DIRECTION: Convert the data, from the line containing "Open the volume dropdown next to speaker" through the end, into a Markdown table with the columns n and Line, one row per line, with blank lines omitted.

---------- INPUT FOR THIS TASK

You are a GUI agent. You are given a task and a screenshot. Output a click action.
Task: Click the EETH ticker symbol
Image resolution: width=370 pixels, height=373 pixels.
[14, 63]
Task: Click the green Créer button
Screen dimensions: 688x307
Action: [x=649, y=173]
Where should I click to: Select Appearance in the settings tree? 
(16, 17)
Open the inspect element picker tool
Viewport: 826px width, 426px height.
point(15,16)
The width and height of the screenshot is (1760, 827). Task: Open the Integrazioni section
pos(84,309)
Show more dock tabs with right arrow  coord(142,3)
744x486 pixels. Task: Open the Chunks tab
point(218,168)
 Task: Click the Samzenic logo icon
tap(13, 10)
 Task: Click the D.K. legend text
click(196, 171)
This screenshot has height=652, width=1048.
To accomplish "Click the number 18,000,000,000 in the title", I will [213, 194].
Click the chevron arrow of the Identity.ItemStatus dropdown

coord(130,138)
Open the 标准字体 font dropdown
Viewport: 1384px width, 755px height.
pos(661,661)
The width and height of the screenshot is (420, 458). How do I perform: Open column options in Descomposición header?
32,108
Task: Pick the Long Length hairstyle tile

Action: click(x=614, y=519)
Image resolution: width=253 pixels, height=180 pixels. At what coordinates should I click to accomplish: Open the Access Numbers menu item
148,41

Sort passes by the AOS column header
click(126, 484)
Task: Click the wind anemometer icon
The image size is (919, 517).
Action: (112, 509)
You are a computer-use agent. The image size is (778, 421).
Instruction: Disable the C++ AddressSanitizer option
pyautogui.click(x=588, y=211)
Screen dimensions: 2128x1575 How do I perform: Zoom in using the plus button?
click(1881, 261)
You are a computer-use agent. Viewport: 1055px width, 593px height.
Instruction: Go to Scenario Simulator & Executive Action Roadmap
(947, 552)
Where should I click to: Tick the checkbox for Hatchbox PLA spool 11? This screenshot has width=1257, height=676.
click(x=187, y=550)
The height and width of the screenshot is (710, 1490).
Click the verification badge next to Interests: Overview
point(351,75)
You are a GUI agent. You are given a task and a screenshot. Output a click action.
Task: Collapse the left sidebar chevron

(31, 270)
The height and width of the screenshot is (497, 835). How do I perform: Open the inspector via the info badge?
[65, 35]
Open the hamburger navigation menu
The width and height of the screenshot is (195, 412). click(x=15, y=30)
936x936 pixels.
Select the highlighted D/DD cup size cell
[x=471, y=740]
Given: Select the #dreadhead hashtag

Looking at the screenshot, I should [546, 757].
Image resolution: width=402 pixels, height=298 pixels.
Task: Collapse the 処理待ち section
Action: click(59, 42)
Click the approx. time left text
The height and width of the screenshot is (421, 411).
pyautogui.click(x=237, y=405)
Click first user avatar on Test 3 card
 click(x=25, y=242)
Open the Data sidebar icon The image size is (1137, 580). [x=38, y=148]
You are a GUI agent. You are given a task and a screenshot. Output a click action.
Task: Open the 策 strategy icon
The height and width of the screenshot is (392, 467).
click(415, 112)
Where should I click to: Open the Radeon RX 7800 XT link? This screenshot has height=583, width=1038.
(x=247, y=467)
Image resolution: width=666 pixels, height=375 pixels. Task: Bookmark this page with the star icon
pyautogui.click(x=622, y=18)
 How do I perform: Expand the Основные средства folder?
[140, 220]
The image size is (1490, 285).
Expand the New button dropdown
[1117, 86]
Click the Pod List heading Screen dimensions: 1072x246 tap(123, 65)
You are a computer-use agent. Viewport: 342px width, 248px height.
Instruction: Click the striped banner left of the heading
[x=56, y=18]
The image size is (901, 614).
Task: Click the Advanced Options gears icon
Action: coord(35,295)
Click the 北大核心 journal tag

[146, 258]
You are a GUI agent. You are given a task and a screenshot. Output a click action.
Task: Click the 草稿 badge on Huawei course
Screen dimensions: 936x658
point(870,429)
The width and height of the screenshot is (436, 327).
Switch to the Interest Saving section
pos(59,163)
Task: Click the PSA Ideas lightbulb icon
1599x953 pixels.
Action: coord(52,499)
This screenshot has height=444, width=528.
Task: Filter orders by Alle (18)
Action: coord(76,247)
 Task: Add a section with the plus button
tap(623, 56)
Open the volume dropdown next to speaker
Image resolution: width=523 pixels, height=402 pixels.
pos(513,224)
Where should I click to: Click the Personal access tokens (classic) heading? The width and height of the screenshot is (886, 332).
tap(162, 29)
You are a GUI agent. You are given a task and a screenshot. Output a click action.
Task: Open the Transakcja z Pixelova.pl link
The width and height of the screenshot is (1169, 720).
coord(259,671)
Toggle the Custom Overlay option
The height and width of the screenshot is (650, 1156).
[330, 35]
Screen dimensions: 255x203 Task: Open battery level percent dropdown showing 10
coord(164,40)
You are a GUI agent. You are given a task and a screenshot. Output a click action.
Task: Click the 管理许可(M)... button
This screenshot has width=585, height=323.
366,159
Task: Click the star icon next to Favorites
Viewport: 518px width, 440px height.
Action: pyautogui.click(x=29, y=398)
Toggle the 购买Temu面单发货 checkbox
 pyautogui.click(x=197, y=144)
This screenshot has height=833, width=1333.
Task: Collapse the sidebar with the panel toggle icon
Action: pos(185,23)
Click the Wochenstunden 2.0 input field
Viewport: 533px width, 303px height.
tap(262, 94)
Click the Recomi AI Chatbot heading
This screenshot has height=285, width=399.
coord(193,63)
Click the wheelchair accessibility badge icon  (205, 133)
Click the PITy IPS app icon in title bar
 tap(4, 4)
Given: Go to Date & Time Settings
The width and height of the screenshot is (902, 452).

--------------------

EXERCISE OUTPUT:
| n | Line |
|---|---|
| 1 | Open the volume dropdown next to speaker |
| 2 | Image resolution: width=523 pixels, height=402 pixels. |
| 3 | pos(513,224) |
| 4 | Where should I click to: Click the Personal access tokens (classic) heading? The width and height of the screenshot is (886, 332). |
| 5 | tap(162, 29) |
| 6 | You are a GUI agent. You are given a task and a screenshot. Output a click action. |
| 7 | Task: Open the Transakcja z Pixelova.pl link |
| 8 | The width and height of the screenshot is (1169, 720). |
| 9 | coord(259,671) |
| 10 | Toggle the Custom Overlay option |
| 11 | The height and width of the screenshot is (650, 1156). |
| 12 | [330, 35] |
| 13 | Screen dimensions: 255x203 Task: Open battery level percent dropdown showing 10 |
| 14 | coord(164,40) |
| 15 | You are a GUI agent. You are given a task and a screenshot. Output a click action. |
| 16 | Task: Click the 管理许可(M)... button |
| 17 | This screenshot has width=585, height=323. |
| 18 | 366,159 |
| 19 | Task: Click the star icon next to Favorites |
| 20 | Viewport: 518px width, 440px height. |
| 21 | Action: pyautogui.click(x=29, y=398) |
| 22 | Toggle the 购买Temu面单发货 checkbox |
| 23 |  pyautogui.click(x=197, y=144) |
| 24 | This screenshot has height=833, width=1333. |
| 25 | Task: Collapse the sidebar with the panel toggle icon |
| 26 | Action: pos(185,23) |
| 27 | Click the Wochenstunden 2.0 input field |
| 28 | Viewport: 533px width, 303px height. |
| 29 | tap(262, 94) |
| 30 | Click the Recomi AI Chatbot heading |
| 31 | This screenshot has height=285, width=399. |
| 32 | coord(193,63) |
| 33 | Click the wheelchair accessibility badge icon  (205, 133) |
| 34 | Click the PITy IPS app icon in title bar |
| 35 |  tap(4, 4) |
| 36 | Given: Go to Date & Time Settings |
| 37 | The width and height of the screenshot is (902, 452). |